_What you have to do_
Output the data below in full, byte for byte. Nothing may differ.

_Data_
•••
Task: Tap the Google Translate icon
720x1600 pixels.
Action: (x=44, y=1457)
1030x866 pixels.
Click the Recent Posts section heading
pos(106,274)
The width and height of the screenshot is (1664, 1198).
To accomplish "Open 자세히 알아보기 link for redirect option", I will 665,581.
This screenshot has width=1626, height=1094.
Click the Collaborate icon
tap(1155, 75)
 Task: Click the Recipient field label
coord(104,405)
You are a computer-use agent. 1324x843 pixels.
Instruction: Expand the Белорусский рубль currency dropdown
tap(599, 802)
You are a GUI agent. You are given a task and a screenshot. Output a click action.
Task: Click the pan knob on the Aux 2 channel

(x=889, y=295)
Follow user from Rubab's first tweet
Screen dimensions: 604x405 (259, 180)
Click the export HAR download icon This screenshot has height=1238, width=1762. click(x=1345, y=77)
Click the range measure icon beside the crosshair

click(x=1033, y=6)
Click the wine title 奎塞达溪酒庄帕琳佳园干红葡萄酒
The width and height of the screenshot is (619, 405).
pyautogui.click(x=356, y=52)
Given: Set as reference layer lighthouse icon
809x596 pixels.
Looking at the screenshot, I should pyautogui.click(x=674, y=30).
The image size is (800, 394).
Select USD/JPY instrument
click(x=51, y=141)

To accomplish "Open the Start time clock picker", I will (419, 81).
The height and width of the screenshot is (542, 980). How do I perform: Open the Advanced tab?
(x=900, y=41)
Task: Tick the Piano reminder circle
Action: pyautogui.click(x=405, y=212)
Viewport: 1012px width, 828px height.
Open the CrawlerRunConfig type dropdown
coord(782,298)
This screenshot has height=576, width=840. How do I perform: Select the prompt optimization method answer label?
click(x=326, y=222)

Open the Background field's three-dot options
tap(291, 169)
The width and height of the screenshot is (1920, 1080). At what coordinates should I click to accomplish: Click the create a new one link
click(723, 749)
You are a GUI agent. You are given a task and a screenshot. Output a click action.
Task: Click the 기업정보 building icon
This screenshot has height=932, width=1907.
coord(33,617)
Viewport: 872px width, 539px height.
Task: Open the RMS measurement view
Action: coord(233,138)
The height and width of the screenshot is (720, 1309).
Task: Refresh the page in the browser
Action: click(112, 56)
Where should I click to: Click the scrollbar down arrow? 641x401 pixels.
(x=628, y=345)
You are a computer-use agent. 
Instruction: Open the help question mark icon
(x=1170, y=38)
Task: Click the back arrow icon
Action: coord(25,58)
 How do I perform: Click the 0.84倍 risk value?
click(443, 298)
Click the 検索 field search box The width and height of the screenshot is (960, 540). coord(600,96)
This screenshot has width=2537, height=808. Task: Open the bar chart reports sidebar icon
•••
_Answer for this exercise_
Task: Tap the Google Translate icon
720x1600 pixels.
Action: (x=44, y=1457)
1030x866 pixels.
Click the Recent Posts section heading
pos(106,274)
The width and height of the screenshot is (1664, 1198).
To accomplish "Open 자세히 알아보기 link for redirect option", I will 665,581.
This screenshot has width=1626, height=1094.
Click the Collaborate icon
tap(1155, 75)
 Task: Click the Recipient field label
coord(104,405)
You are a computer-use agent. 1324x843 pixels.
Instruction: Expand the Белорусский рубль currency dropdown
tap(599, 802)
You are a GUI agent. You are given a task and a screenshot. Output a click action.
Task: Click the pan knob on the Aux 2 channel

(x=889, y=295)
Follow user from Rubab's first tweet
Screen dimensions: 604x405 (259, 180)
Click the export HAR download icon This screenshot has height=1238, width=1762. click(x=1345, y=77)
Click the range measure icon beside the crosshair

click(x=1033, y=6)
Click the wine title 奎塞达溪酒庄帕琳佳园干红葡萄酒
The width and height of the screenshot is (619, 405).
pyautogui.click(x=356, y=52)
Given: Set as reference layer lighthouse icon
809x596 pixels.
Looking at the screenshot, I should pyautogui.click(x=674, y=30).
The image size is (800, 394).
Select USD/JPY instrument
click(x=51, y=141)

To accomplish "Open the Start time clock picker", I will (419, 81).
The height and width of the screenshot is (542, 980). How do I perform: Open the Advanced tab?
(x=900, y=41)
Task: Tick the Piano reminder circle
Action: pyautogui.click(x=405, y=212)
Viewport: 1012px width, 828px height.
Open the CrawlerRunConfig type dropdown
coord(782,298)
This screenshot has height=576, width=840. How do I perform: Select the prompt optimization method answer label?
click(x=326, y=222)

Open the Background field's three-dot options
tap(291, 169)
The width and height of the screenshot is (1920, 1080). At what coordinates should I click to accomplish: Click the create a new one link
click(723, 749)
You are a GUI agent. You are given a task and a screenshot. Output a click action.
Task: Click the 기업정보 building icon
This screenshot has height=932, width=1907.
coord(33,617)
Viewport: 872px width, 539px height.
Task: Open the RMS measurement view
Action: coord(233,138)
The height and width of the screenshot is (720, 1309).
Task: Refresh the page in the browser
Action: click(112, 56)
Where should I click to: Click the scrollbar down arrow? 641x401 pixels.
(x=628, y=345)
You are a computer-use agent. 
Instruction: Open the help question mark icon
(x=1170, y=38)
Task: Click the back arrow icon
Action: coord(25,58)
 How do I perform: Click the 0.84倍 risk value?
click(443, 298)
Click the 検索 field search box The width and height of the screenshot is (960, 540). coord(600,96)
This screenshot has width=2537, height=808. Task: Open the bar chart reports sidebar icon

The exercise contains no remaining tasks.